Wir haben unterschiedliche Raycaster programmiert. Unser aktuellster Raycaster besitzt einen sehr realistischen 3d-Effekt und läuft flüssig. An den Wänden befinden sich Texturen. Das Programm ist in Python programmiert und besteht aus ca. 200 Zeilen Code Abbildung 10.


Abbildung 10Abbildung 10
Unser aktuellster Raycaster

Zusätzlich haben wir ein Programm geschrieben, das ein Bild von einem Grundriss in ein zweidimensionales Array umwandelt. Dadurch kann sich der Spieler virtuell in dem Haus bewegen und bekommt eine Vorstellung davon, wie es in der Realität aussieht.

Diskussion

Wir haben unser Programm so weit optimiert, dass es schwierig ist, es noch weiter zu verbessern. Allerdings weist die Methode des Raycastings selbst einige Probleme auf. Wände können nur im 90 Grad Winkel aneinander angrenzen. Auch ist es nicht möglich runde Formen darzustellen. Außerdem besitzen alle Wände die gleiche Höhe.

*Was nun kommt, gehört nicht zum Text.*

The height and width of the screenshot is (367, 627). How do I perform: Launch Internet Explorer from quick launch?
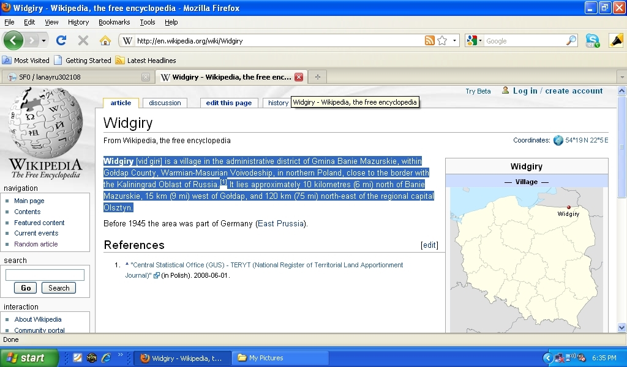pyautogui.click(x=106, y=358)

Die Vorteile des Raycastings bestehen vor allem in der Geschwindigkeit. Dadurch, dass das Programm nur jede Pixel-Spalte berechnet, verläuft das Verfahren deutlich schneller als Raytracing, welches die Helligkeit für jeden Pixel berechnet. Raycasting wurde oft in frühen Computerspielen eingesetzt, da das Verfahren selbst auf leistungsschwachen Computern funktioniert.

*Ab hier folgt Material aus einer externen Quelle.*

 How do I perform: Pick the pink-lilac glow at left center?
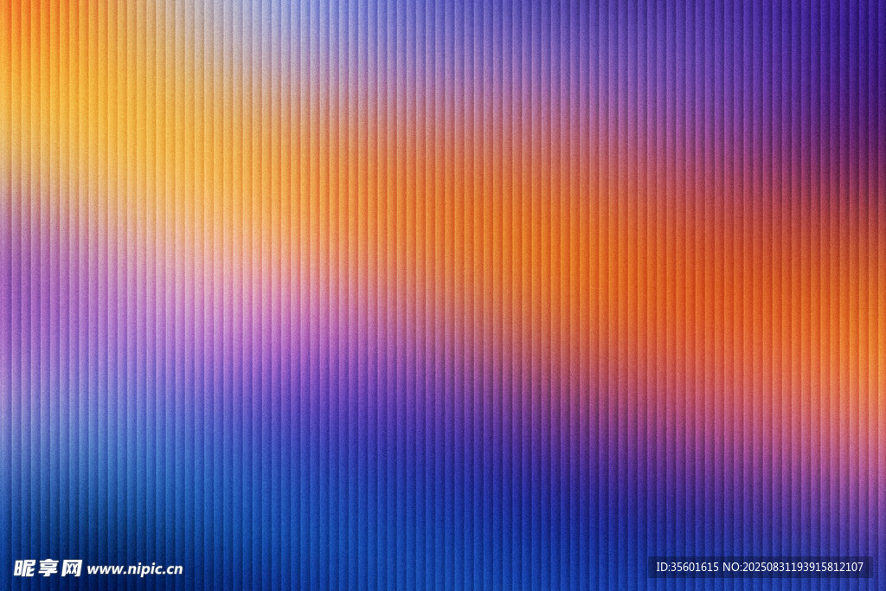click(x=225, y=294)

Unser Programm ist in Python geschrieben. Allerdings ist Python eine relativ langsame Programmiersprache und für einen Raycaster eher schlecht geeignet. In einer anderen Sprache wie z.B. „C“ hätten wir vermutlich noch bessere Ergebnisse erzielen können.

Literatur

Unsere Arbeit basiert auf wenigen Quellen. Nachdem wir uns mit den angegebenen Quellen die Funktionsweise eines Raycasters angeeignet hatten, programmierten wir nur noch auf Grundlage eigener Überlegungen.

Alle Bilder, die in diesem Bericht verwendet werden, sind von uns selber erstellt worden.